Campagne populaire - CHOI-FM organise sa résistance

Québec — Bannie des ondes par décret du CRTC, la station de radio CHOI-FM, de Québec, s'apprête à intensifier sa campagne de résistance populaire.

De fait, les animateurs et le personnel de la station prendront part cet après-midi à une grande marche de protestation qui les mènera de l'Université Laval, dans l'arrondissement de Sainte-Foy, à l'Agora de Québec dans le Vieux-Port, en passant par la Grande-Allée.

Le propriétaire de la station et président de Genex Communications, Patrice Demers, de même que le volubile animateur du matin, Jean-François Fillion, prendront la parole à l'Agora en début de soirée, afin d'appeler la foule à protester contre la décision du CRTC.

L'animateur de l'émission d'après-midi, Gilles Parent, et un farouche défenseur de la station, le professeur de science politique Jacques Zylberberg, de l'Université Laval, seront aussi de la partie.

De plus, pour bien illustrer ce que représente l'atteinte «à la liberté d'expression», CHOI-FM cessera de diffuser ses émissions pendant deux heures, cet après-midi, ne faisant entendre qu'un battement de coeur entre les messages d'appel à tous pour la survie de l'entreprise.

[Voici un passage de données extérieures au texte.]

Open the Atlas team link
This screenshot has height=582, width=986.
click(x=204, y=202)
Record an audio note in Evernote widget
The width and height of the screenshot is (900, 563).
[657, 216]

À moins d'un revirement de situation inattendu, CHOI-FM — qui compte 380 000 auditeurs — devra fermer ses portes au plus tard le 31 août, soit à l'expiration de son permis.

Décision sans précédent

Dans une décision sans précédent rendue le 14 juillet, le Conseil de la radiodiffusion et des télécommunications canadiennes (CRTC) a refusé de renouveler le permis d'exploitation de l'entreprise, invoquant les propos injurieux, orduriers et discriminatoires de l'animateur Fillion.

Outre la pression populaire, la direction de CHOI-FM compte sur une intervention politique de la nouvelle ministre du Patrimoine, Liza Frulla, pour renverser la décision du CRTC.

Au Québec, la ministre des Communications, Line Beauchamp, n'a pas encore jugé bon de réagir à la décision du CRTC, mais l'ADQ a offert son soutien indéfectible à la station.

Sur le front juridique, un appel est en préparation et sera plaidé par l'avocat Guy Bertrand devant la Cour fédérale. Entre-temps, le grand patron de la station, Patrice Demers, espère obtenir une injonction lui permettant de poursuivre les activités de l'entreprise jusqu'à ce que le tribunal rende sa décision.